A una semana de asumir, Kast ha generado tensión e incertidumbre en los chilenos
Gobierno de Kast retira 51 proyectos ambientales y abre debate político.
El gobierno encabezado por José Antonio Kast inició un proceso de retiro y revisión de varios proyectos ambientales que se encontraban en tramitación, decisión que ha generado debate en el mundo político y entre organizaciones ambientalistas.
Desde el Ejecutivo señalaron que la medida busca revisar regulaciones consideradas excesivas o que podrían afectar la inversión y el crecimiento económico, por lo que algunas iniciativas legislativas y programas impulsados en la administración anterior serán reformulados o directamente retirados del Congreso.
La revisión se está realizando en coordinación con el Ministerio del Medio Ambiente de Chile y otras carteras vinculadas al desarrollo productivo. Según fuentes de gobierno, el objetivo sería equilibrar la protección ambiental con la actividad económica, especialmente en sectores como minería, energía y desarrollo industrial.
Sin embargo, organizaciones ambientalistas y parte de la oposición han manifestado preocupación, advirtiendo que la eliminación o modificación de estos proyectos podría debilitar la regulación ambiental y la protección de ecosistemas.

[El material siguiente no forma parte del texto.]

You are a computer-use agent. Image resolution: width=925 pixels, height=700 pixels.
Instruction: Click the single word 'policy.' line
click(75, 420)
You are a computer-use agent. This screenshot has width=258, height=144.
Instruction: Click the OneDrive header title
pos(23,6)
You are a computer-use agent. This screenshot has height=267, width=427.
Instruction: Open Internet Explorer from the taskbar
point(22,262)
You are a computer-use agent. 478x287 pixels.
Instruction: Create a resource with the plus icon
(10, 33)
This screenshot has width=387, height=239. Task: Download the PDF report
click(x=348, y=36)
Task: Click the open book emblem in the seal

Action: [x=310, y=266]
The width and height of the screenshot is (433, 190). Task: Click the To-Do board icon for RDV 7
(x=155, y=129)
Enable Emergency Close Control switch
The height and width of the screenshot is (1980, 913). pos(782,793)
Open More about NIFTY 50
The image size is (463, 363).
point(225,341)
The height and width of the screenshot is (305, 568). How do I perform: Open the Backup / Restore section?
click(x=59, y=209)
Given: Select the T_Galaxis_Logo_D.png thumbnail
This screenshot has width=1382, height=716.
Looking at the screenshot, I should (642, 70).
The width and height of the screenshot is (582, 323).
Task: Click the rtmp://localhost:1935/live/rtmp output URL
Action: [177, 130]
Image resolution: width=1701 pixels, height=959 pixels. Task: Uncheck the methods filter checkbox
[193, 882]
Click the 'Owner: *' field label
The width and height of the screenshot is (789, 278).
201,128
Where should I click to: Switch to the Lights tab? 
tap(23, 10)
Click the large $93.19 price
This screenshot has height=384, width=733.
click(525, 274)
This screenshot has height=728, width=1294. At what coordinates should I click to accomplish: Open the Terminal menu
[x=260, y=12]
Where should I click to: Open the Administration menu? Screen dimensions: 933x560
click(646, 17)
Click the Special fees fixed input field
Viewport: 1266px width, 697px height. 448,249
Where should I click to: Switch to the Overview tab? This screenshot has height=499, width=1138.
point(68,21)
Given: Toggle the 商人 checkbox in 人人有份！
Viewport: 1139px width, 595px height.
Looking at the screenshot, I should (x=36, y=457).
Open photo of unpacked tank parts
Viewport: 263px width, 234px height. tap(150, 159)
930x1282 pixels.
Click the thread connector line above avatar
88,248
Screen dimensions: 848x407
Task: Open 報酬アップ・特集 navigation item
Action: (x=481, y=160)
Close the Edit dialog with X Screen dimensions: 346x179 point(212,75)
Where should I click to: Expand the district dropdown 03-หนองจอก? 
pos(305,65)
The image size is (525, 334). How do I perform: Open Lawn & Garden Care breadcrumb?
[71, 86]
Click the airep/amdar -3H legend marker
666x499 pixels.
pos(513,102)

El tema se ha transformado en uno de los primeros focos de discusión ambiental del nuevo gobierno, abriendo un debate sobre el rumbo de la política ecológica en Chile durante la administración de Kast.
Las cifras principales son:
51 proyectos de inversión están siendo revisados o “destrabados” por el gobierno dentro del Sistema de Evaluación de Impacto Ambiental.
Estas iniciativas representan más de US$16.000 millones en inversión que estaban detenidos por trámites o reclamaciones administrativas.
Dentro de esos casos existen 51 reclamaciones ambientales pendientes, de las cuales 20 estaban vencidas y otras 22 aún en tramitación dentro del sistema.
En la práctica, lo que hizo el gobierno fue acelerar la revisión ambiental para permitir que estos proyectos avancen, fijando plazos de entre 30 y 90 días para resolver reclamaciones dentro del sistema ambiental chileno.